• PASSAGE PROVIDED:
=======

Fig. 6: Overall workflow of the proposed restoration framework.
figure 6

Two-stage restoration pipeline integrating color-space clustering and guided diffusion-based restoration. In the first stage (Mask Generation), an ACE-processed manuscript image is clustered via Color Space Clustering (CSC) into three primary classes: background, degradation, and black text. The degradation class is further refined into two subclasses-red text and real degradation-through a secondary CSC step. In the second stage (Guided Diffusion Model), the background and black-text masks are used to guide the DDRM process, while the red-text mask is overlaid to preserve handwritten annotations. This hierarchical mask-guided design enables the restoration model to suppress stains and discoloration while maintaining the structural integrity and color information of the original manuscript. All manuscript images were cropped from high-resolution scans of the Tsurezuregusa manuscript (National Institute of Japanese Literature, CODH dataset) using LabelImg.

The resulting masks for black and red text can effectively reduce small-scale noise. However, in the presence of faint or deteriorated strokes, excessive post-processing may cause character fragmentation or rounded edges. For this reason, such operations are treated in a controlled manner, avoiding over-application in order to preserve character fidelity.

The black text mask obtained from this pipeline is used to guide the noise-masking DDRM inference, thereby preserving fine textual details while selectively restoring degraded regions. For manuscripts containing red annotations (e.g., Tsurezuregusa), the red text is excluded from the denoising process. Instead, after DDRM inference, the refined red text mask is applied to the original image to extract red characters, which are then overlaid onto the restored output. This ensures both textual clarity and chromatic fidelity.

Furthermore, the pipeline has been implemented in a batch-processing framework that can handle multiple input images. For each image, the system automatically outputs the color-corrected version, four-class masks, controlled noise-reduced masks, and statistical summaries such as class-wise area ratios. This design enables efficient processing of large-scale manuscript datasets.

Overall, the proposed method offers three main advantages. (1) ACE compensates for uneven illumination and discoloration, improving clustering stability. (2) Noise masking constrains denoising to character regions, balancing stain suppression with the preservation of faint strokes. (3) The exploitation of color information enables the extraction of class-specific masks (e.g., red annotations), supporting color-aware, type-specific restoration. Consequently, the proposed framework enhances visual clarity, structural fidelity, and chromatic authenticity, providing a robust foundation for the digital restoration of ancient manuscripts.

=======

• WORK REQUEST 1: Rewrite the stretch of the manuscript restoration passage from "Overall, the proposed" through "of ancient manuscripts.", and switch "robust" to "solid".
• WORK REQUEST 2: Please pick up the manuscript restoration passage after its final sentence and carry it further.

• SUPPLIED INFORMATION:
=======

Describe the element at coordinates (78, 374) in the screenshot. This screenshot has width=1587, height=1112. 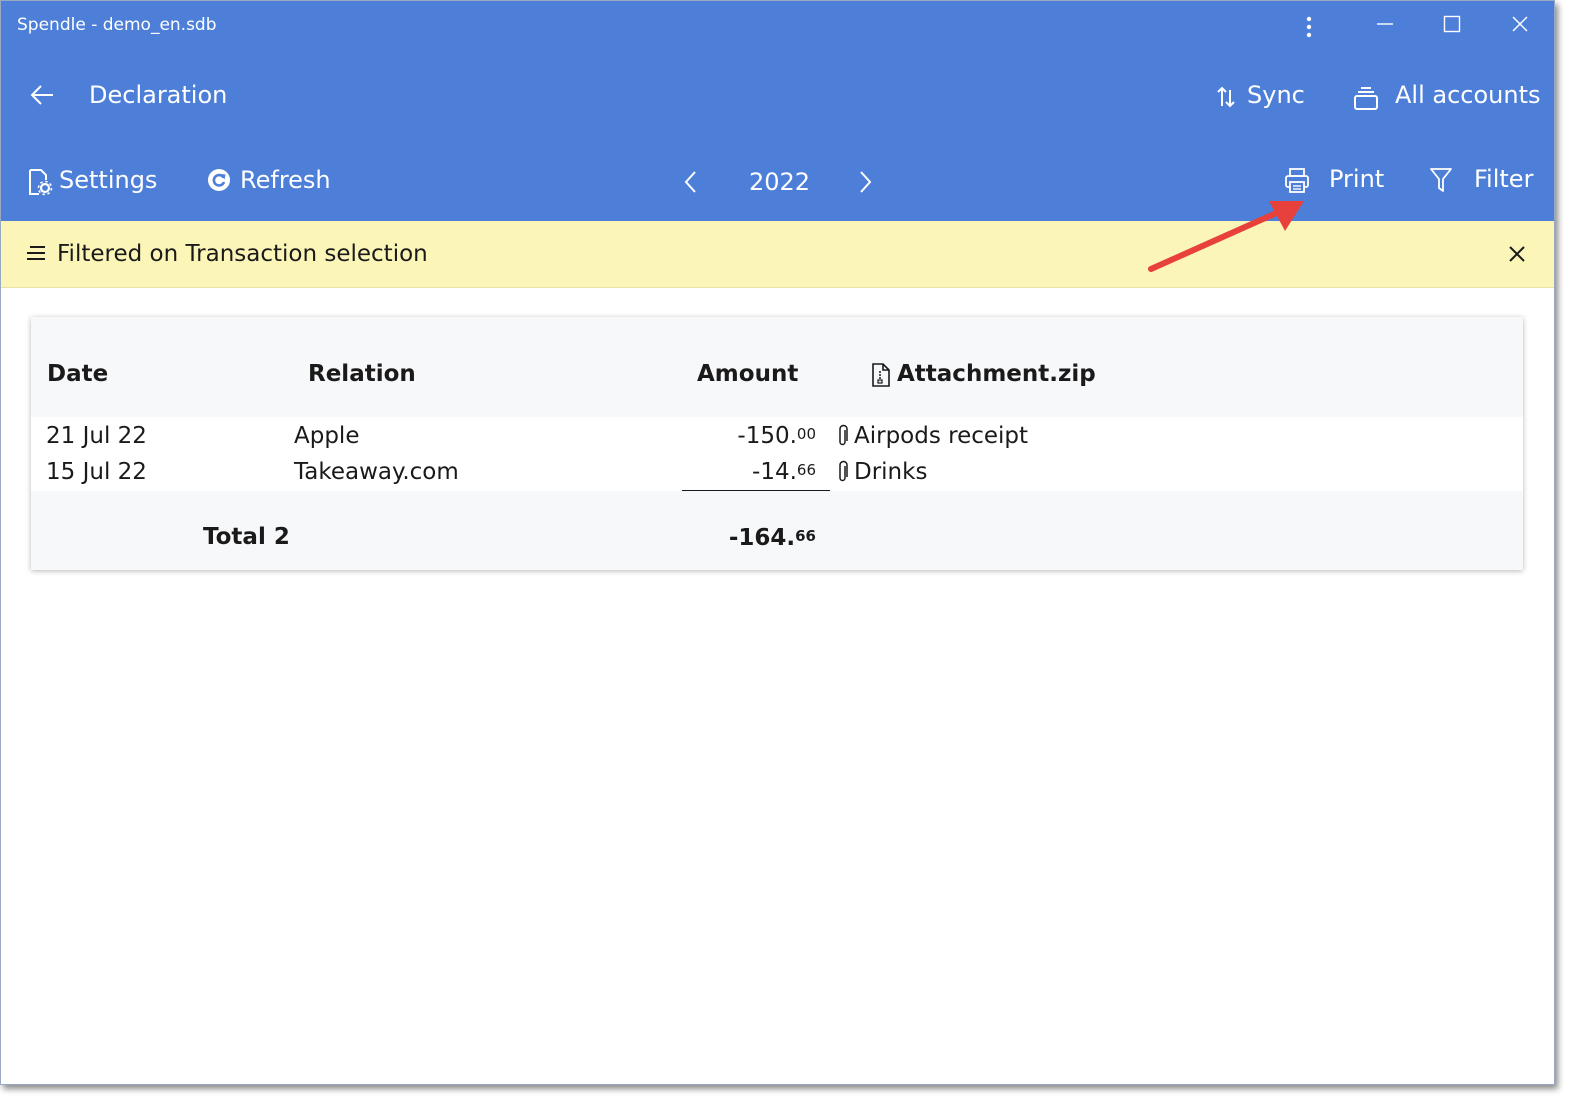
I see `column-header-date: Date` at that location.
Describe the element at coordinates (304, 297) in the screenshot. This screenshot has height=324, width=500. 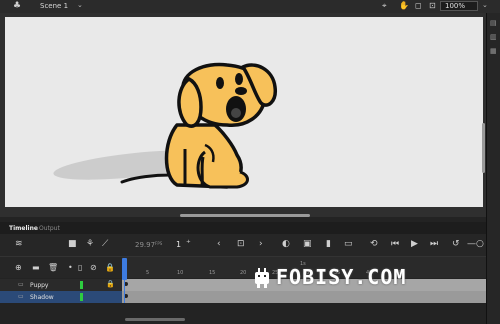
I see `frames-shadow` at that location.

=======

• EXPECTED ANSWER 1:
Overall, the proposed method offers three main advantages. (1) ACE compensates for uneven illumination and discoloration, improving clustering stability. (2) Noise masking constrains denoising to character regions, balancing stain suppression with the preservation of faint strokes. (3) The exploitation of color information enables the extraction of class-specific masks (e.g., red annotations), supporting color-aware, type-specific restoration. Consequently, the proposed framework enhances visual clarity, structural fidelity, and chromatic authenticity, providing a solid foundation for the digital restoration of ancient manuscripts.

• EXPECTED ANSWER 2:
Experimental design

To evaluate the effectiveness of the proposed method, we conducted a series of experiments using high-resolution scans of classical Japanese manuscripts from the ROIS-DS Center for Open Data in the Humanities (CODH) (https://codh.rois.ac.jp/). These clean images served as ground truth for synthetic degradation.

The restoration model is based on DDRM (Diffusion Denoising Restoration Model) and was trained on 4829 pages from a humanities-focused manuscript dataset. All images were resized to 128 × 128 pixels for training due to hardware constraints.

We used a 3-channel U-Net architecture with 64 feature channels per layer and four residual blocks. To enhance structural understanding, Self-Attention layers were added at spatial resolutions of 16 and 8. Class-conditional training was introduced using manuscript-specific labels to account for class-wise degradation patterns. The model was trained using mean squared error (MSE) loss with a linear beta schedule over 1000 diffusion steps.

Restoration performance was evaluated using standard metrics such as PSNR38, SSIM39, and LPIPS40 (AlexNet-based), and we also measured the change in pixel count within the degradation mask (generated via GMM clustering) to assess noise removal effectiveness. Similar to recent ML-based heritage restoration studies41,42, we also considered evaluation perspectives that account for input variability and perceptual quality using SSIM-based analysis.

We compared our method against two baselines: (1) CycleGAN and (2) DDRM guided by a binarization mask generated via Otsu’s method-a widely used technique that minimizes intra-class variance in grayscale histograms. CycleGAN takes as input a downsampled image generated in the linear RGB space using the LANCZOS resampling algorithm. The restored image is then upsampled using bicubic interpolation, after which high-frequency components extracted from the original high-resolution image are added to enhance fine details. Given its simplicity and longstanding use in manuscript image processing, Otsu’s method provides a robust benchmark for evaluation.

For simulation-based evaluation, we used The Pillow Book, a Heian-era manuscript well-preserved and minimally degraded, making it ideal for controlled experiments. A total of 745 pages were annotated using LabelImg to isolate manuscript regions for clustering and evaluation (Fig. 3).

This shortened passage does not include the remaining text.